For this exercise, output the entries below exactly from the line that holds "The height and" to the line that holds "the manual measurement", both ends included. No pictures belong in the copy.
*** Opening of Data to process ***
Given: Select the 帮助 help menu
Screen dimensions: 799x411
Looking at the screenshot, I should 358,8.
*** Close of Data to process ***
*** Opening of Data to process ***
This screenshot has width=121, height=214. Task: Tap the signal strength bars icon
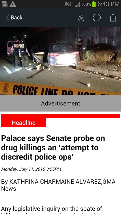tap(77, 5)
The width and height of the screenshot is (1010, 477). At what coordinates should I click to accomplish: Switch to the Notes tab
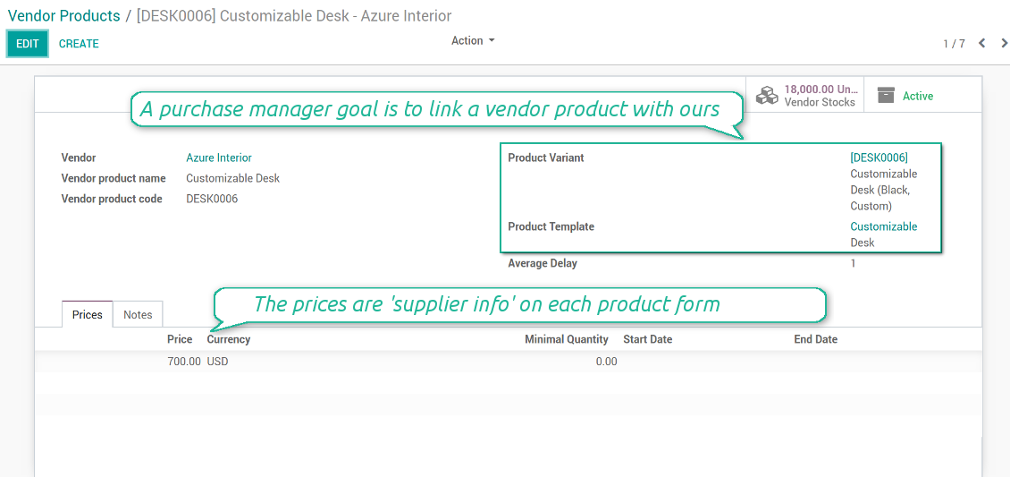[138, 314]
*** Close of Data to process ***
*** Opening of Data to process ***
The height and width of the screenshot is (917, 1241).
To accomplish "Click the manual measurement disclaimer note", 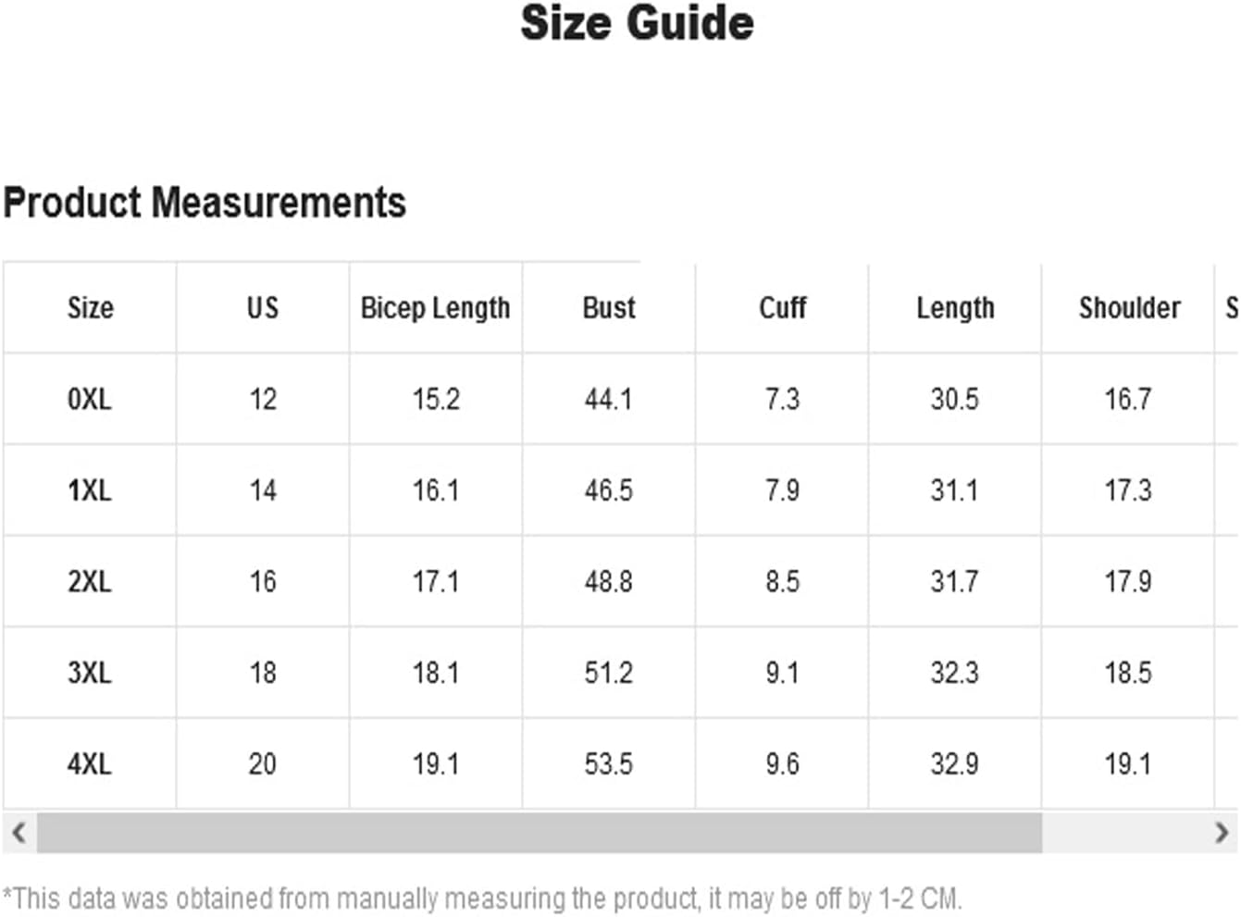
*** Close of Data to process ***
■ Task solution
The height and width of the screenshot is (917, 1241).
To accomplish "Click the manual measurement disclaimer note", 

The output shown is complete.